Does Hein Schumacher, CEO of FrieslandCampina, live up to his personal purpose or company purpose? And is he a role model in your eyes?
“Hein lives it in the big and the small things. He lives it around the way he engages with our cooperative and farmers in the future of farming and sustainability, right through to him being conscious of his own personal carbon footprint. Once you’re role modelling and take a leadership position people look at everything you do: from the re-use of your coffee cup to taking public transport. It applies to Hein and it applies to all of us. We also encourage this critical look, for it keeps us sharp.”
What’s your personal purpose?
“Defining my purpose has been one of the hardest tasks I have been given in my working life. I think it’s because some of the people around me had really profound purposes such as doing good in the world or bringing fresh water to villages in South East Asia. O gosh: mine is not like that! When I really thought about it, mine was making the best of life for myself and others. When I tell that to people they say: yes that’s you.”

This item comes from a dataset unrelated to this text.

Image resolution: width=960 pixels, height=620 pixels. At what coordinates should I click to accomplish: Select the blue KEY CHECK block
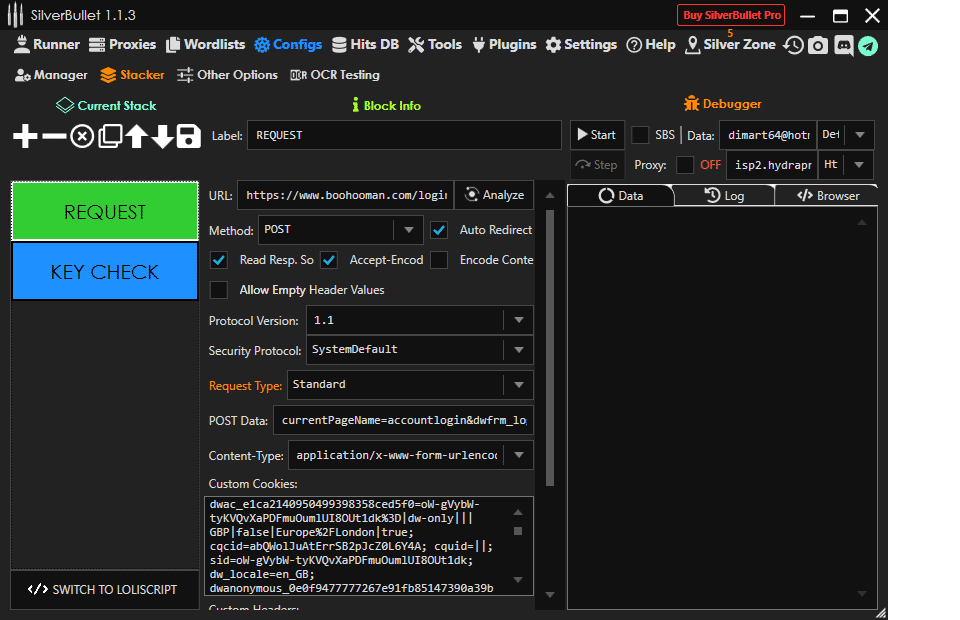105,272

“I always ask how I can make the most of my job and how I can help others to make the most of life. What has it got to do with nourishing by nature? Nothing directly. The key thing is: do I feel I can live my purpose through my job, and does FrieslandCampina enable me to bring my full self to work? Can I bring my whole self to work, including my purpose in life? As long as I can do that I’m fulfilled.”
From the moment your personal purpose became manifest, did you start to do things differently?
“I started to feel more comfortable with what I did, because I understood why I acted in certain ways. What changed was the fact that I focused more on the experience of the other. I do still think about that in all the conversations, all those transactions and touch points I have throughout the day – which over my life time will be millions. Do I leave something in the mind or in the hand of the other that makes him or her think: yes, I got the most from it. In times of dilemmas it comes loudest in my head.”
“It’s the same with organizations I believe. In times of dilemmas a purpose can help, guide and ground. In times of doubt purpose is undisputable. It’s solid ground.”
“By the way, it’s one thing to discover your purpose, it’s another thing to actually follow through on it. As an individual you have to invest behind that purpose, just like a company. Otherwise you can only shout you want world peace, solve Brexit… It has to be something you feel it’s within your grasp.”
Abbe Luersman, CHRO of Royal Ahold Delhaize, wonders how you measure the daily added value that comes from living your company purpose…
“At the back of 2018 we did a full company survey to see where we were doing well or still had some gaps. We put questions in it around purpose. Did people feel as though they could make the purpose operational? Could they connect with the purpose, did it guide them in their day to day work life etcetera.
Every quarter we now do a pulse check: how do people feel about our purpose? 93% of our employees feel they can make our purpose operational on a daily basis. Which is extraordinarily high. However… Scores are not everything. So what we try to do now is to get behind those numbers to understand what the correlating factors are within that operating company or location, and the impact on our commercial success.
We now have some early data. It will be fascinating to see the proof points around purpose. And maybe it’s not proven. Or proof comes 50 years from now.
When you look at the full purpose driven piece – better nutrition and a good living for our farmers, now and for generations to come – then it’s clear we don’t merely focus on short term goals and gratifications. But honestly: even if it’s not proven in numbers – which I strongly doubt – we won’t stop. Because there’s something inherently right about us being grounded in purpose.
Purpose is not an epiphany. You have to think about it, ground it. You can also not have a purpose and just go on with business. But that’s not us. That’s not FrieslandCampina.”